Return the rows exactly as they appear, from the start of the rows up to and including the line containing "[x=50, y=457]".

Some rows
────────────────────────────────────────

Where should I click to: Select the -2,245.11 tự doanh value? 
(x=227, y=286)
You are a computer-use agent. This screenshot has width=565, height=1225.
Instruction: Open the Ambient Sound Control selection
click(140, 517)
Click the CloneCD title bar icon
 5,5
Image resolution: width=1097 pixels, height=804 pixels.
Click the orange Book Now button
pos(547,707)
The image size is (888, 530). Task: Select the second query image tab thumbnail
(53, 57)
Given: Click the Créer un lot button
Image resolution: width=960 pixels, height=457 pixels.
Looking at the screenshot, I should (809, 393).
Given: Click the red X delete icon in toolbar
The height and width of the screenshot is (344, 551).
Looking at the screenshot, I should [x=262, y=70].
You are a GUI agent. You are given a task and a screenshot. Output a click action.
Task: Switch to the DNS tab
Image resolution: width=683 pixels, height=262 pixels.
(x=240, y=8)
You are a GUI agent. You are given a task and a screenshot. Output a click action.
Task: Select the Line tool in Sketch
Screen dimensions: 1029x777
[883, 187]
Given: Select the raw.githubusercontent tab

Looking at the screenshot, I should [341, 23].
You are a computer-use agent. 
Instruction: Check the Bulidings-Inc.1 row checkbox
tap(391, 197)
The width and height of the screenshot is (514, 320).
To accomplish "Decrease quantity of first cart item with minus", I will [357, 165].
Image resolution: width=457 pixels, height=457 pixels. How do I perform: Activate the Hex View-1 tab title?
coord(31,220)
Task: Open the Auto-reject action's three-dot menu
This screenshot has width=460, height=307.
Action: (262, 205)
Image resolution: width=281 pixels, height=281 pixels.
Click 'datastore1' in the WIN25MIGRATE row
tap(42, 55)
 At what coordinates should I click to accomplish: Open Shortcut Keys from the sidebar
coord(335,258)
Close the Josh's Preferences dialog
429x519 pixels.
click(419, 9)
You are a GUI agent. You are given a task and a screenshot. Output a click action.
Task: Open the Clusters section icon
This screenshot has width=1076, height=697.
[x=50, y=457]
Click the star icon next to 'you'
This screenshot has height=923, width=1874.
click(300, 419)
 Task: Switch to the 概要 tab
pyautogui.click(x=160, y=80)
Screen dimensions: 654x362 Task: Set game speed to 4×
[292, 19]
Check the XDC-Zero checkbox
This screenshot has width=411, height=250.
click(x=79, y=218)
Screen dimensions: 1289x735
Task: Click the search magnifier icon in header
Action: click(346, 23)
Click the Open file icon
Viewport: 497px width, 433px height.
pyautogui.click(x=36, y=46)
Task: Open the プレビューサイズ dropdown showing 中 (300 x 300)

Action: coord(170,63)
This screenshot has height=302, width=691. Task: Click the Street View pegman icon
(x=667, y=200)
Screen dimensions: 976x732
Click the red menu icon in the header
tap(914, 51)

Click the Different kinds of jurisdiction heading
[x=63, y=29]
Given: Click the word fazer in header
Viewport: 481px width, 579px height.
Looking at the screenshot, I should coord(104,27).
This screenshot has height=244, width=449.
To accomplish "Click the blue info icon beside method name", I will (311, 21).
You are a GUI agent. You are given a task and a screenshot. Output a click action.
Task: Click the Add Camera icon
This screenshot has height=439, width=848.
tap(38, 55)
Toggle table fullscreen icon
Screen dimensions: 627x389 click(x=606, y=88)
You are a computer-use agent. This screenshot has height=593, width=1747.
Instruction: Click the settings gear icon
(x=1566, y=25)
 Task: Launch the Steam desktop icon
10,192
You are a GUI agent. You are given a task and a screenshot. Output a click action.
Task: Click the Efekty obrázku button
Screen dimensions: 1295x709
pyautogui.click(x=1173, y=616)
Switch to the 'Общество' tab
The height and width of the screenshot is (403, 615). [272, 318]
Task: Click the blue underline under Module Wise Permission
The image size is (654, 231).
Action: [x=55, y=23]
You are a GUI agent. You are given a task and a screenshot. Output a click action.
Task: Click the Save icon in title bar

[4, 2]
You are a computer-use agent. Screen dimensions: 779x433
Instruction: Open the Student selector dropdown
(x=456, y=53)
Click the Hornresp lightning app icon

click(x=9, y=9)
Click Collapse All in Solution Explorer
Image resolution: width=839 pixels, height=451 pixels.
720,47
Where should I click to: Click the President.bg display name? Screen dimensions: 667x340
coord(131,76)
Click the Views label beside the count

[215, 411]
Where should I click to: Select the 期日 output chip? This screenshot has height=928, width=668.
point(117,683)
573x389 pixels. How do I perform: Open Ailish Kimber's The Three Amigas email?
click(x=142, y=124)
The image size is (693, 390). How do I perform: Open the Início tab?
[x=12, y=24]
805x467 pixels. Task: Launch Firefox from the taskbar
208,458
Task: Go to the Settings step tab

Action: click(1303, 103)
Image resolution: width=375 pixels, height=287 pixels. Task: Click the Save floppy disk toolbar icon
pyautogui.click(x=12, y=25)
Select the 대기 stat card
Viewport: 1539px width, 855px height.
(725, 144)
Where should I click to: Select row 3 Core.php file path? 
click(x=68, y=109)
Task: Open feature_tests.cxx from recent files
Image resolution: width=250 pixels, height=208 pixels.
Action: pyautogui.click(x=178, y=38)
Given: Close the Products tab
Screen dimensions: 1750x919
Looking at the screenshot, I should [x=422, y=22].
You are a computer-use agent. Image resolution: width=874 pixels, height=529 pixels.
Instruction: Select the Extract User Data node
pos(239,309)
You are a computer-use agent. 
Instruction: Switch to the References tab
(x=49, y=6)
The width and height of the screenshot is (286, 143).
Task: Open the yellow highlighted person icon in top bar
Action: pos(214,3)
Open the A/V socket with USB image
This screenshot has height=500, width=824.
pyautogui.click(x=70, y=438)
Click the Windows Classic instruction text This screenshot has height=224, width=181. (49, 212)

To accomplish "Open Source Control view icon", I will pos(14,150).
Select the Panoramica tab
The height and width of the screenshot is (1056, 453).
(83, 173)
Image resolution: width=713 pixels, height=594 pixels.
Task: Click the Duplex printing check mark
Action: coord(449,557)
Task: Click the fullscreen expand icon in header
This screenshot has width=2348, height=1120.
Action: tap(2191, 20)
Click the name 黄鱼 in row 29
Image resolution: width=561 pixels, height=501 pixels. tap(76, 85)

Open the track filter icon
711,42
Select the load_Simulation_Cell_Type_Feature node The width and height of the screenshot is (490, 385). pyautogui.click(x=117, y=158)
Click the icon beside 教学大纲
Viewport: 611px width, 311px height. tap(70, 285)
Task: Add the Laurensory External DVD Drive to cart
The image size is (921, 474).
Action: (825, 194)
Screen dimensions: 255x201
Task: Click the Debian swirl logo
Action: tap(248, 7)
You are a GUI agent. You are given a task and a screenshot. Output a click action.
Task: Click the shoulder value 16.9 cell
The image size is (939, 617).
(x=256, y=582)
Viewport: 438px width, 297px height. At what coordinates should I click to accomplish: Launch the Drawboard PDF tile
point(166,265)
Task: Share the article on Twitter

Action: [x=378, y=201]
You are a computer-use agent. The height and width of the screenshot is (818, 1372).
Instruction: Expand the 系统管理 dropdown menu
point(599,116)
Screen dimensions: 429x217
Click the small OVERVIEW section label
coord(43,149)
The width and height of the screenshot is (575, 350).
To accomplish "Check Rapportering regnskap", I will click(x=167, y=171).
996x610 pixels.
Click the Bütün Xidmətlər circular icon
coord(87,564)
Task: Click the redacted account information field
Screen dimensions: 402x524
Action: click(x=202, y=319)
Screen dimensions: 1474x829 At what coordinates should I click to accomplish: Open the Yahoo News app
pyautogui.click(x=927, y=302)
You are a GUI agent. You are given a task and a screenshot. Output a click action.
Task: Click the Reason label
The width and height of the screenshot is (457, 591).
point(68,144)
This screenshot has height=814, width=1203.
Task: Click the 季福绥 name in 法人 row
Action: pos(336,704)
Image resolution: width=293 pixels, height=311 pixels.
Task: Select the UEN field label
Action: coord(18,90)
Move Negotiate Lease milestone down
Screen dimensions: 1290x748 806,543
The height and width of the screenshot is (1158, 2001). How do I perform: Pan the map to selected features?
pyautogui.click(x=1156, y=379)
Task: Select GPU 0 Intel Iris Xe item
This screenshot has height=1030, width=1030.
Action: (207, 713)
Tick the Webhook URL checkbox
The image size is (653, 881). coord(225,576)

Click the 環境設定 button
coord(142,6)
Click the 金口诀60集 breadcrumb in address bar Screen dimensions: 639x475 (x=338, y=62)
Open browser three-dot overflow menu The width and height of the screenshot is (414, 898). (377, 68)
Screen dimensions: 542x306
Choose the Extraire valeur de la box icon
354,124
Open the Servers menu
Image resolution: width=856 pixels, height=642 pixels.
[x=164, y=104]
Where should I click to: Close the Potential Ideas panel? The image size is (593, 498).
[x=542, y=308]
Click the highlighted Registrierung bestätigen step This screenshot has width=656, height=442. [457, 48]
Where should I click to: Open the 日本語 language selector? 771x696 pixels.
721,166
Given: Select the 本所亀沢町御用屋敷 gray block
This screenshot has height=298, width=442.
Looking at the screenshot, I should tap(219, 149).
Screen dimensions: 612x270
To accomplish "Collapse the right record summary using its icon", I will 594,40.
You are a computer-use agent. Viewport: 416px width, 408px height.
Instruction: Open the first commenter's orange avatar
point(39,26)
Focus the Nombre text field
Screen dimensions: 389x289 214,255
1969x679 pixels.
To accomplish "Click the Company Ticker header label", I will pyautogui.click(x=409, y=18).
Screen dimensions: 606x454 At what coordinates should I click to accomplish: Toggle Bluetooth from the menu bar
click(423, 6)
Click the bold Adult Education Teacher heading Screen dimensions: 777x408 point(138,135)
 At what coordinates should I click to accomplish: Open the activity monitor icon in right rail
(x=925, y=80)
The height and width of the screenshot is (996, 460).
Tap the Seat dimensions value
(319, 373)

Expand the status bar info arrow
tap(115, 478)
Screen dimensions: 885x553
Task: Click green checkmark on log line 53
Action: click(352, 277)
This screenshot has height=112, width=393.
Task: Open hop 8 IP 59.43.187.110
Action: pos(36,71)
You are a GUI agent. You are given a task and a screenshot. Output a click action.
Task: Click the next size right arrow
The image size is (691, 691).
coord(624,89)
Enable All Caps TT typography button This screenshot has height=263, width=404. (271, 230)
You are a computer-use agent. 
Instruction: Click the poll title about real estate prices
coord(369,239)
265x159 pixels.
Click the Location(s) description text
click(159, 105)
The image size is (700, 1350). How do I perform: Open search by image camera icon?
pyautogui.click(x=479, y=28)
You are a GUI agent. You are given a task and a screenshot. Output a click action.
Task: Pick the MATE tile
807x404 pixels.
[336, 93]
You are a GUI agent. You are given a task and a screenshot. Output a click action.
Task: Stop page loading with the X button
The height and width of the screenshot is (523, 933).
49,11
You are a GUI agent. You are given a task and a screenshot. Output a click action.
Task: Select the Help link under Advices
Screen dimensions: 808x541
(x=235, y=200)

────────────────────────────────────────

** Response to this task **
Where should I click to: Select the -2,245.11 tự doanh value? 
(x=227, y=286)
You are a computer-use agent. This screenshot has width=565, height=1225.
Instruction: Open the Ambient Sound Control selection
click(140, 517)
Click the CloneCD title bar icon
 5,5
Image resolution: width=1097 pixels, height=804 pixels.
Click the orange Book Now button
pos(547,707)
The image size is (888, 530). Task: Select the second query image tab thumbnail
(53, 57)
Given: Click the Créer un lot button
Image resolution: width=960 pixels, height=457 pixels.
Looking at the screenshot, I should (809, 393).
Given: Click the red X delete icon in toolbar
The height and width of the screenshot is (344, 551).
Looking at the screenshot, I should [x=262, y=70].
You are a GUI agent. You are given a task and a screenshot. Output a click action.
Task: Switch to the DNS tab
Image resolution: width=683 pixels, height=262 pixels.
(x=240, y=8)
You are a GUI agent. You are given a task and a screenshot. Output a click action.
Task: Select the Line tool in Sketch
Screen dimensions: 1029x777
[883, 187]
Given: Select the raw.githubusercontent tab

Looking at the screenshot, I should [341, 23].
You are a computer-use agent. 
Instruction: Check the Bulidings-Inc.1 row checkbox
tap(391, 197)
The width and height of the screenshot is (514, 320).
To accomplish "Decrease quantity of first cart item with minus", I will [357, 165].
Image resolution: width=457 pixels, height=457 pixels. How do I perform: Activate the Hex View-1 tab title?
coord(31,220)
Task: Open the Auto-reject action's three-dot menu
This screenshot has width=460, height=307.
Action: (262, 205)
Image resolution: width=281 pixels, height=281 pixels.
Click 'datastore1' in the WIN25MIGRATE row
tap(42, 55)
 At what coordinates should I click to accomplish: Open Shortcut Keys from the sidebar
coord(335,258)
Close the Josh's Preferences dialog
429x519 pixels.
click(419, 9)
You are a GUI agent. You are given a task and a screenshot. Output a click action.
Task: Open the Clusters section icon
This screenshot has width=1076, height=697.
[x=50, y=457]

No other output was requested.